→ DOCUMENT
Bennie Leonard: The Ghetto Wizard in Vaudeville

Jewish sports legend Benny Leonard (Benjamin Leiner, 1896-1947) also dabbled in vaudeville and silent film. Considered by many to be one of the greatest boxers of all time, he was the world lightweight champion from 1917 to 1925.

Born of Russian Jewish parents on the Lower East Side of Manhattan, Leonard learned to scrap with local boys as a matter of self defense. His neighborhood origins gave him one of his nicknames, “The Ghetto Wizard”. One can’t help but wonder if he were one of the inspirations for Joe Bonaparte in Clifford Odets’ Golden Boy. 

Leonard’s first film was the adventure serial The Evil Eye (1920). The remainder of his pictures were all boxing stories where he played thinly veiled versions of himself: Flying Fists (1924), and Breaking In, Hitting Hard, Soft Muscles, The Come Back, The Surprise Fight, and The Jazz Fight, all 1925. In 1925 he retired from boxing and went on the lecture and after dinner speaker circuit, and performed in vaudeville on the Orpheum Circuits and elsewhere. (One finds references to him appearing in vaudeville prior to his retirement, as well, such as the all-star NVA benefit in 1917). Another vaudeville association: Leonard was reportedly one of the backers of early Marx Brothers productions, as Groucho mentions in Charlotte Chandler’s Hello, I Must Be Going, saying that he underwrote the scenery for their late vaudeville tab show “On the Mezzanine” and their Broadway revue I’ll Say She Is. Leonard is also said to have appeared in a 1927 production of Battling Butler, the vehicle originally cooked up for Jack Buchanan and made into a movie by Buster Keaton.

→ COLLECTED DATA
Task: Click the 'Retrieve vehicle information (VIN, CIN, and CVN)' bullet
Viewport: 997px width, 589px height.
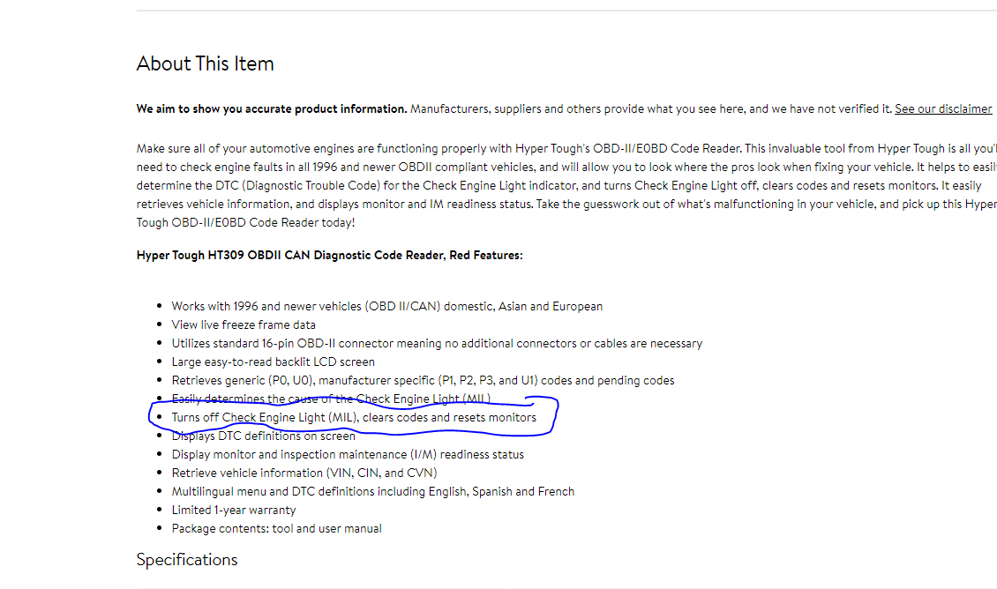Action: tap(304, 473)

→ YOUR GOAL
Translate this sentence from the Benny Leonard piece into Spanish: "Considered by many to be one of the greatest boxers of all time, he was the world lightweight champion from 1917 to 1925."

→ SOLUTION TO THE EXERCISE
Considerado por muchos como uno de los mejores boxeadores de todos los tiempos, fue campeón mundial de peso ligero de 1917 a 1925.